Discovery/Analytics/Glent

From Wikitech

Glent is a search platform project that generates query suggestions based on search logs in a batch process. The suggestions are regenerated once a week and shipped to the production cirrussearch clusters to be presented to users when their search query is similar to a query glent has suggestions for. This documention is limited to the analytics portion of the glent suggestions pipeline. Querying the glent data and presenting suggestions to users is implemented in the CirrusSearch MediaWiki extension.

Development Environment

You will need java and maven for the analytics portion of glent.

Code

The source code is in gerrit project search/glent. To start working with glent clone the repository:

 git clone https://gerrit.wikimedia.org/r/search/glent

Build

You can build the distribution package by running:

 ./mvnw package

and the package will be in the target/ directory.

Release

All deployments of glent code must be accompanied by a release to make the jars available to production services. Releases are handled by the maven-release-plugin and can be run in a two stage process:

  1. ./mvnw release:prepare in the source repository which updates the version numbers. If your system username is different that the one in gerrit, use -Dusername=... option.
  2. ./mvnw release:perform in the source repository - this deploys the artifacts to archiva.

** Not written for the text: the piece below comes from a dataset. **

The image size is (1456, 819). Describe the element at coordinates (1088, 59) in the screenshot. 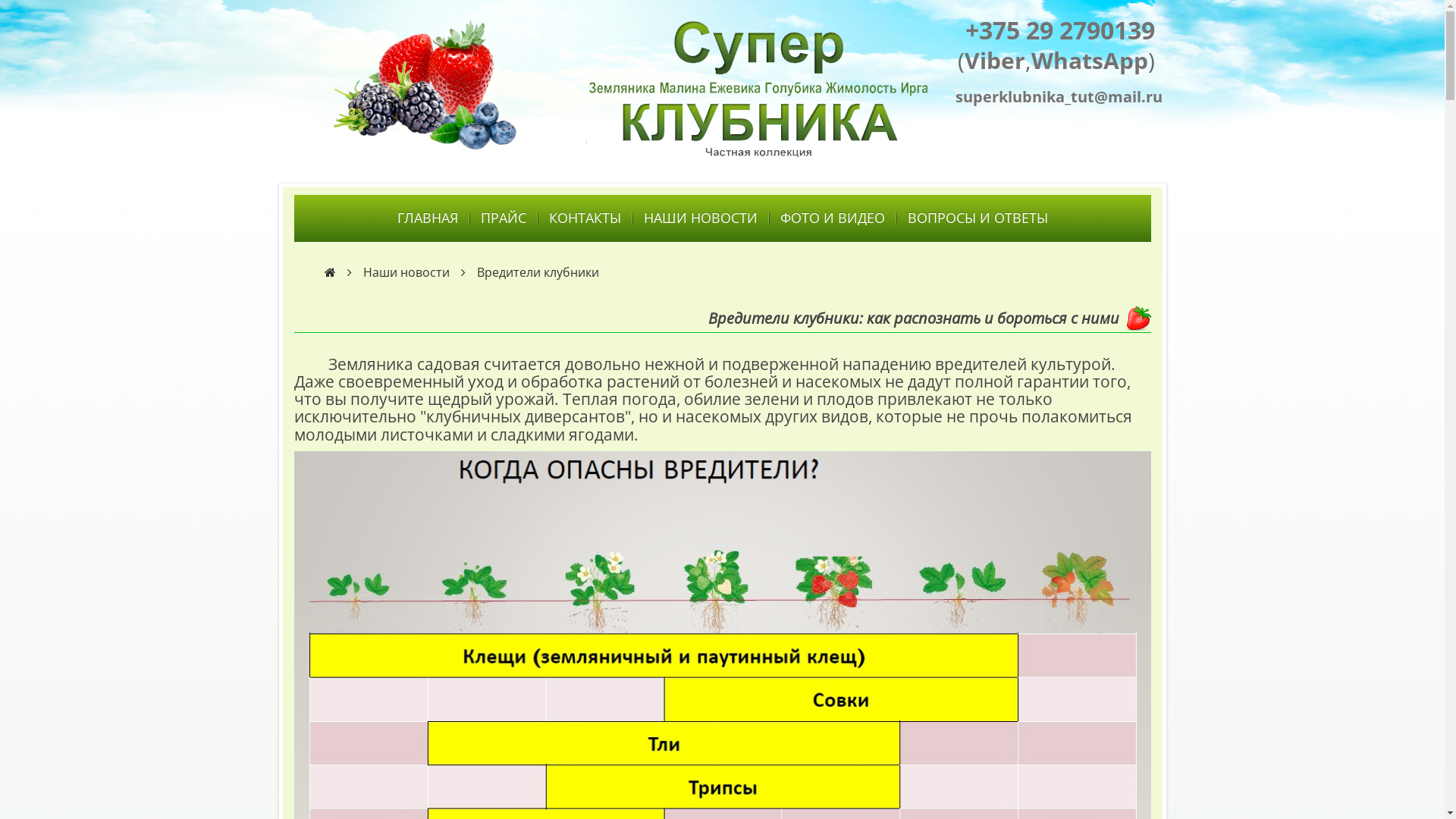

Note that for the above you will need archiva deployment credentials in your ~/.m2/settings.xml file for the archiva.releases and archiva.snapshots repositories.

If there is some problem with preparing the release the local repository can be reset with:

./mvnw release:rollback

Deployment

The analytics portion of glent is run by an airflow dag in the gerrit project wikimedia/discovery/analytics. Once a new version of glent has been released you will need to update the deployed jars.

Once the jars are updated, deploy the jars to Airflow production.